Athens-Clarke County’s Sex Trafficking Awareness and Response, or STAR, Task Force is hosting a free community training session regarding the problem of child sex Trafficking the event this week.

Dr. Deanna Walters is a professor in the UGA College of Public Health and the STAR co-chair. She says this session is for anyone in community.

“This is basic information provided to the community about what sex trafficking looks like in the state of Georgia, about what people can do if they suspect it’s happening, red flags to determine whether something meets that criteria, and what those local services look like if they have questions or suspect that trafficking is happening,” according to Walters.

Walters says while Atlanta is considered a major hub for sex trafficking, crackdowns there have the problem spreading into other areas of the state/moving elsewhere in Georgia.

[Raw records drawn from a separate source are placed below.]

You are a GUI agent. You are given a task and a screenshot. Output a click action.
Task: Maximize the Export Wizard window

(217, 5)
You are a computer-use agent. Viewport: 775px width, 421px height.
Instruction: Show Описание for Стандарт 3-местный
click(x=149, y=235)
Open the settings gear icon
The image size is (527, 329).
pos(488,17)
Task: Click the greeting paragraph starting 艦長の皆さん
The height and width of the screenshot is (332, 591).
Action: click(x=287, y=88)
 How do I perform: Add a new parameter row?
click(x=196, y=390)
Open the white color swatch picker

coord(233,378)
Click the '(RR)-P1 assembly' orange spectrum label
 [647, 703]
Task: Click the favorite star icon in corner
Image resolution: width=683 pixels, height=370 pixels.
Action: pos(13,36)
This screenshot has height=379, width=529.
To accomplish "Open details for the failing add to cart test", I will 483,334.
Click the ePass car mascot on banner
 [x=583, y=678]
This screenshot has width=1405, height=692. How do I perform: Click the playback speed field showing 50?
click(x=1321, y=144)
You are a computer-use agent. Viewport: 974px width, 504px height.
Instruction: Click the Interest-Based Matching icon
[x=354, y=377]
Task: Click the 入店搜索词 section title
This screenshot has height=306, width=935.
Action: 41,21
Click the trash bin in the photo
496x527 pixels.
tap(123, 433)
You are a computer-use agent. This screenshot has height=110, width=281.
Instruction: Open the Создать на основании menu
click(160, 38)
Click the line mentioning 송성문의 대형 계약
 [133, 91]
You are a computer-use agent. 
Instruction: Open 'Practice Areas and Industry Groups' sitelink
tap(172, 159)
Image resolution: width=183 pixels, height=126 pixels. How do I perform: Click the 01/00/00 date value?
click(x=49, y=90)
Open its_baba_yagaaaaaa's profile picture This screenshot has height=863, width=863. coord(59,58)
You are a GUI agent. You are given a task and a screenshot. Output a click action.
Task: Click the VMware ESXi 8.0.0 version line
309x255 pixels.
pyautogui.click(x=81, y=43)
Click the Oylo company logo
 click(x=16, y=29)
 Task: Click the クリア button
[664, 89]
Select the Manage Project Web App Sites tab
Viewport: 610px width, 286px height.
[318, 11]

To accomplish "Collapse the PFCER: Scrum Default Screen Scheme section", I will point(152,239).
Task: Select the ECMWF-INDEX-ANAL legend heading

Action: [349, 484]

STAR is working to get a handle on the number of local cases in an effort to determine the scale of the problem in Athens and north Georgia.

“The youth that are being trafficked, or sexually exploited for commercial trade, they tend to be youth that are lower SES (Socioeconomic Status), a marginalized population, they may be undocumented immigrants, they are likely to be from something like the LBGTQ community. They’re often the kids that traffickers think won’t be missed.”

Georgia Cares is providing the training which takes place Thursday at 6 pm on the Health Sciences Campus in the Global Health Auditorium of Wright Hall.

The training is Thursday at 6 pm on the Health Sciences Campus in the Global Health Auditorium of Wright Hall.